O general Raymundo Nonato de Cerqueira Filho, indicado para uma vaga de ministro do Superior Tribunal Militar (STM), encaminhou hoje uma carta ao Senado se retratando de declarações que dera durante sabatina na Casa que foram consideradas homofóbicas. O senador Eduardo Azeredo (PSDB-MG), presidente da Comissão de Relações Exteriores, destinatário da carta, disse que o general afirmou não ter tido a intenção de discriminar ou atacar a dignidade da pessoa humana.
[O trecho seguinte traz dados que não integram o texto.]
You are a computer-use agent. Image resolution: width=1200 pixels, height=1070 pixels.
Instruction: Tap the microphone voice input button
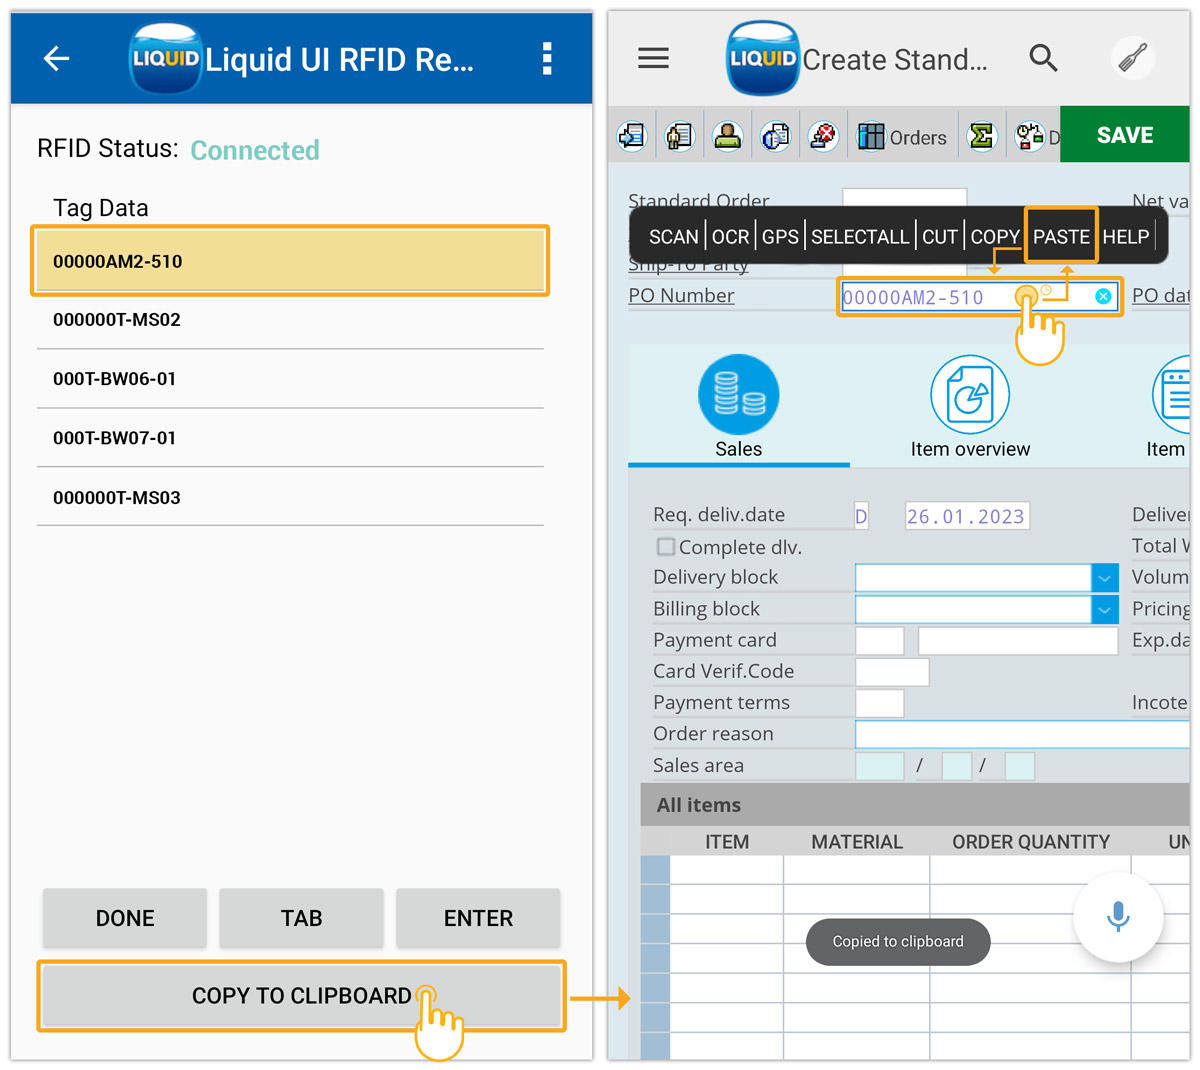1118,916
Na sabatina, Cerqueira afirmou que os homossexuais só deveriam ser aceitos pelas Forças Armadas "se mantivessem a opção sexual em segredo". Segundo ele, "o indivíduo não consegue comandar" e "não seria obedecido pela tropa".
"Minha posição não é necessariamente a do Exército (...) Fui bem claro em minhas afirmações, que em momento algum contrariam a Constituição. Durante todos esses anos de serviço nunca persegui, discriminei ou puni qualquer militar por ter se declarado homossexual ou mesmo praticado o homossexualismo. Minha opinião foi puramente relativa a aptidão ao perfil da atividade. Meu posicionamento não tem força de lei, pois cabe ao Ministério da Defesa, juntamente com as três Forças, estudar, e se for o caso, propor projeto de lei que permita o ingresso de homossexuais nas Forças Armadas. E ao Congresso Nacional compete a aprovação", afirmou o militar.
Com o recuo do general, o senador Eduardo Suplicy (PT-SP), que pedira a reconvocação do general, voltou atrás.